マイナビDOCTOR 編集部からのコメント
厚労省が公表した臨床研究中核病院(12病院)の2018年度業務報告書の、特定臨床研究に関する不適正事案で、千葉大医学部附属病院のみが全ての概要を黒塗りにして公開したことが明らかになりました。医療法において公表が義務づけられている部分だけに、是正措置が求められる事案であることが予測されます。

厚生労働省は20日、臨床研究中核病院(12病院)の2018年度業務報告書を公表した。特定臨床研究に関する不適正事案が報告書に記載されているが、千葉大医学部附属病院(山本修一病院長)だけが概要の全てを黒塗りで公開した。不適正事案の対応状況の欄には「外部者のみの第三者調査委員会を設け、再度、調査を行う事を執行部会で決定」などと記載されており、是正措置が求められる事案であることがうかがえる。【新井哉】
日本発の革新的医薬品・医療機器の開発に必要となる質の高い臨床研究を推進するため、国際水準の臨床研究や医師主導治験の中心的役割を担う病院を臨床研究中核病院として位置付けている。一定の基準を満たした病院について、厚労相が社会保障審議会の意見を聴いた上で承認している。
医療法(第十二条の四)で、臨床研究中核病院の開設者が業務に関する報告書を厚労相に提出することが義務付けられている。報告書の内容についても、厚労相が「公表しなければならない」とされている。

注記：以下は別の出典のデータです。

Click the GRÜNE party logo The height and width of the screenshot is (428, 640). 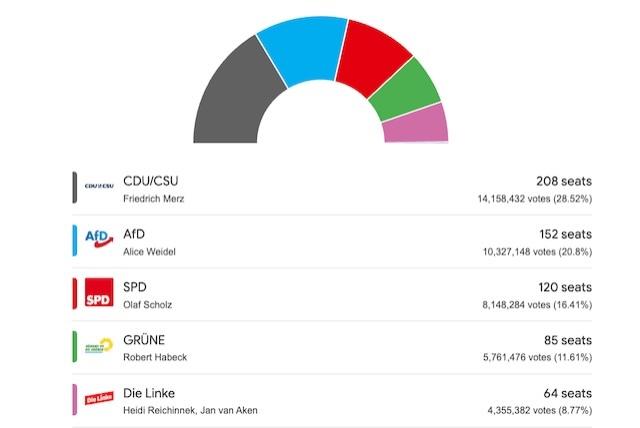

不適正事案の概要などに関しては、被験者や研究者などが特定される恐れがあるため、18年度の報告書からは病院側の裁量で黒塗りにできるようになっている。ただ、今回の報告書で不適正事案を記載した9病院については、千葉大医学部附属病院を除いて、概要を全て黒塗りとしてはいなかった。
千葉大医学部附属病院は、不適正事案の概要を全て黒塗りにしたほか、不適正事案に関する対応状況の項目についても、臨床研究基盤整備推進・管理委員会で調査報告書を承認したり、病院監査委員会に調査結果を報告したりした日にちとみられる部分を黒塗りにしていた。
18年度の報告書では、不適正事案の概要を全く黒塗りとしていない病院が半数近くを占めており、千葉大医学部附属病院の対応は、結果的に情報公開に最も逆行している形となった。同病院に対しては、今後、黒塗り部分の一部開示などが求められそうだ。